Comme beaucoup de fondateurs de startups, ma journée est rythmée par les visioconférences ! C’est très stimulant d’échanger avec des prospects, des clients ou des partenaires mais c’est très compliqué lorsqu’on veut se concentrer sur des tâches précises. Avec Adrien mon associé on essaye de se bloquer quelques demi-journées “focus” où on peut vraiment se concentrer sans être dérangés.
Je n’ai jamais deux journées qui se ressemblent et c’est vraiment ça que j’aime dans l’entreprenariat. Il ne se passe pas une journée ou je n’apprends pas une nouvelle compétence. De la gestion d’équipe au marketing et en passant par le côté commercial, en tant que fondateur on doit être bon partout.
Quels sont les projets à venir pour Emersio ?
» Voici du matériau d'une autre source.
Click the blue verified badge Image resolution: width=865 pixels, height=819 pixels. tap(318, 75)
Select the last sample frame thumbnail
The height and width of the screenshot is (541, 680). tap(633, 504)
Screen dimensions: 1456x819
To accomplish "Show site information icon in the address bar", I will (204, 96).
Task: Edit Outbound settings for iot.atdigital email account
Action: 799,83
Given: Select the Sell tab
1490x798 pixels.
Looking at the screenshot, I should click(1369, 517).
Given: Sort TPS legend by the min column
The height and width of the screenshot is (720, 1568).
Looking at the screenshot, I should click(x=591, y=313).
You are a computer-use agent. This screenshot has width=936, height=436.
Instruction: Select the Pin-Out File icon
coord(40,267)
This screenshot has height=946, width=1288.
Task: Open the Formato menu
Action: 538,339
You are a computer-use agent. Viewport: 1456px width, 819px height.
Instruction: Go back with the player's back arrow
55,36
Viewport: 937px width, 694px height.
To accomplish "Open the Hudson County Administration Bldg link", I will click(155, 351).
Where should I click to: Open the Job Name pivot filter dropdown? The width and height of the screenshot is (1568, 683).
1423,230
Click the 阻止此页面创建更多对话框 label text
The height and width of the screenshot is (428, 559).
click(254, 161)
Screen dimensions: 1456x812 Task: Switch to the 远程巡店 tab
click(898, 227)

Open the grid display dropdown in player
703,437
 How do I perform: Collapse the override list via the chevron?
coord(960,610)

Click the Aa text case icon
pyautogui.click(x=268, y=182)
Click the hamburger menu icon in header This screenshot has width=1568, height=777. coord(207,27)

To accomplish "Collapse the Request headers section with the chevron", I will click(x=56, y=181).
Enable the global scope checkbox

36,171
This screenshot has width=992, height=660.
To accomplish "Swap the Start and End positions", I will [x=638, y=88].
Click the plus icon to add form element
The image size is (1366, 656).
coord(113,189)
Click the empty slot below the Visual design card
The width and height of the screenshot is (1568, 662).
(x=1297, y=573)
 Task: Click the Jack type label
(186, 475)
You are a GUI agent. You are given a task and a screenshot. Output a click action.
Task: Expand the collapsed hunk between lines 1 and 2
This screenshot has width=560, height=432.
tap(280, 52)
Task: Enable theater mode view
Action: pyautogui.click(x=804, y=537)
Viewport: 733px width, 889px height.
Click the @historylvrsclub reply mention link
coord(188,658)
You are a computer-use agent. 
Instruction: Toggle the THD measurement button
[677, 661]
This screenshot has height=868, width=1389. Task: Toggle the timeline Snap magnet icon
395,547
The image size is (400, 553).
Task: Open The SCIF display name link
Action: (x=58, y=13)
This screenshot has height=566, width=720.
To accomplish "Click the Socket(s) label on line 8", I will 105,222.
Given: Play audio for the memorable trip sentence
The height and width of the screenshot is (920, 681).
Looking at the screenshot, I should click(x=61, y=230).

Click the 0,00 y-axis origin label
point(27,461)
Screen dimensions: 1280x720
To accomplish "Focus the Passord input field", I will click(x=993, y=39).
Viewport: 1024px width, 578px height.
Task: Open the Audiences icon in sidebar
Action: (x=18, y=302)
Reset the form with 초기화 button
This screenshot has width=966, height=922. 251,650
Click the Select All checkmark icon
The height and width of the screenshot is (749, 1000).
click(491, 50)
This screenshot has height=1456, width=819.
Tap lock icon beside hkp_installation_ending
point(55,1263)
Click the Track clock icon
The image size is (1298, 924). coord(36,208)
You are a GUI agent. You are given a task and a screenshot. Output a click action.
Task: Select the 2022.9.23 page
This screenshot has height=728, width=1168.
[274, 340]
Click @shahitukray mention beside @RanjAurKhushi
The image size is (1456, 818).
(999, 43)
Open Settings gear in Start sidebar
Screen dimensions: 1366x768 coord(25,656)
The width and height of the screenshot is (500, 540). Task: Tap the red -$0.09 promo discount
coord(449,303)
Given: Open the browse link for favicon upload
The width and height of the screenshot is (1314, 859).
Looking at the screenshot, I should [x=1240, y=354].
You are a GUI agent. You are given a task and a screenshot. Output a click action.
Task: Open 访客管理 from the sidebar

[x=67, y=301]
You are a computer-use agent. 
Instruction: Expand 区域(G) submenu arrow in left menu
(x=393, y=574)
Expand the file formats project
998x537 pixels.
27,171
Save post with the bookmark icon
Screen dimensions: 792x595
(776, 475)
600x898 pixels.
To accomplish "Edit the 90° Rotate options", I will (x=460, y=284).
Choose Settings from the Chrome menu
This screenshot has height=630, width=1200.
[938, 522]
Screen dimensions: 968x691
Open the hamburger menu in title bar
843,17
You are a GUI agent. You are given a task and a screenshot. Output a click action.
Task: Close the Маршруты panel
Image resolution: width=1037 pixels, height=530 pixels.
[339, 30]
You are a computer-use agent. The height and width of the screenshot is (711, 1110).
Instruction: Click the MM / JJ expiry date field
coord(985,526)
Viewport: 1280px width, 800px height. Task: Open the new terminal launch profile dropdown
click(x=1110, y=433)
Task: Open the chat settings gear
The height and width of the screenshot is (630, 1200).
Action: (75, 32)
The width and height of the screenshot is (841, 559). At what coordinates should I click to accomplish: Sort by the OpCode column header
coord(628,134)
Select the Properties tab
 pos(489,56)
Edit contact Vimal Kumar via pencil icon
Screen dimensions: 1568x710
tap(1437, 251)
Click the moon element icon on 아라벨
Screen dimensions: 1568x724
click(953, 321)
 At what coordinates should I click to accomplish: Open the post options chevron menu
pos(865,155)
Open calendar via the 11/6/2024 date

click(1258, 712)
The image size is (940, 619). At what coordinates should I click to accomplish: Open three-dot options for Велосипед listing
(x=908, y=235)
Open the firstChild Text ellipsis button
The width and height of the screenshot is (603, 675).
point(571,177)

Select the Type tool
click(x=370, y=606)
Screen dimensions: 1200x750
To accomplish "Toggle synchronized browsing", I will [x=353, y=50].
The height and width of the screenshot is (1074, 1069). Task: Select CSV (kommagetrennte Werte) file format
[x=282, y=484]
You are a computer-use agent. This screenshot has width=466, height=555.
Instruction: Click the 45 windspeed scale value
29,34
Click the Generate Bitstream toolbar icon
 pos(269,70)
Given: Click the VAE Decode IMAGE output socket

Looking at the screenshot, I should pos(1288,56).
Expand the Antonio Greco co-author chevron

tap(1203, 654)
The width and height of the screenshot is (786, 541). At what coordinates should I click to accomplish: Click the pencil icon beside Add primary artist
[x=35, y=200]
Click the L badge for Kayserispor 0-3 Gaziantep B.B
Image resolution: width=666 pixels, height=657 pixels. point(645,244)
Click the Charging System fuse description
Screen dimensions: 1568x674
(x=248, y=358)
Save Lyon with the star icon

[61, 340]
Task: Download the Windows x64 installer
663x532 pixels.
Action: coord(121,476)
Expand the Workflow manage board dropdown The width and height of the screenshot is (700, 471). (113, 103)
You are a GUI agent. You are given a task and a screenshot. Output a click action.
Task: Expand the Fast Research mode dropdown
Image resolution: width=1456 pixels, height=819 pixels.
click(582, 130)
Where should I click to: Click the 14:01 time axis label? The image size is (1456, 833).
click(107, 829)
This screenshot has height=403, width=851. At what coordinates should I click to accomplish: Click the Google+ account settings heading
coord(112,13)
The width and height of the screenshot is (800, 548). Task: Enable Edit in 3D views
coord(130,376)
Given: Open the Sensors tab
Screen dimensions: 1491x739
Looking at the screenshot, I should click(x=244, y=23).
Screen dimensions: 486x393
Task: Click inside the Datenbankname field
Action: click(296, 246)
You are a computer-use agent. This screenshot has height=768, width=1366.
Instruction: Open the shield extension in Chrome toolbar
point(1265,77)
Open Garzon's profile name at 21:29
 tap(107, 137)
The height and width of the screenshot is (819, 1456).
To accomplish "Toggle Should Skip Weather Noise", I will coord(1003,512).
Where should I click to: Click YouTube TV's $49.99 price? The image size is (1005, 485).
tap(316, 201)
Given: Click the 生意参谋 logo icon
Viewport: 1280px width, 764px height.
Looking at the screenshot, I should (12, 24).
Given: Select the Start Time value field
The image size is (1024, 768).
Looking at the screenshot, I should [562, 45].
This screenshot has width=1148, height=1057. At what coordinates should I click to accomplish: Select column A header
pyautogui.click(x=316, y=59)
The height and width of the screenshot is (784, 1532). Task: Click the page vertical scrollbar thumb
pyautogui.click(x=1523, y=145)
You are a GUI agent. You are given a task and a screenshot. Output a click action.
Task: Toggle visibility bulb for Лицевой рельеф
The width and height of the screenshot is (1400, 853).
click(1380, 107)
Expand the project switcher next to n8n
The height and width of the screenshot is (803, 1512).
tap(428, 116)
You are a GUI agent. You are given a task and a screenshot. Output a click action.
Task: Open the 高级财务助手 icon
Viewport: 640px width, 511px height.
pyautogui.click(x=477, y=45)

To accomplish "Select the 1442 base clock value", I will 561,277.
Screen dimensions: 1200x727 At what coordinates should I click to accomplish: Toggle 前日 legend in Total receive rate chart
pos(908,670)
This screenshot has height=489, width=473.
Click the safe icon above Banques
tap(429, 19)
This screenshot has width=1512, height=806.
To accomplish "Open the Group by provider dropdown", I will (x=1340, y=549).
On se concentre à fond sur notre traction commerciale avec pour objectif une levée de fond en Seed d’ici fin d’année, qui va nous permettre de doubler la taille de l’équipe. Côté R&D on a beaucoup d’idées ! Sur la fiabilité des projections financières, on veut intégrer très rapidement des données externes à l’entreprise. Par exemple pour un restaurant, intégrer des prévisions sur la météo ou le tourisme afin d’avoir des prévisions de chiffre d’affaires encore plus précises.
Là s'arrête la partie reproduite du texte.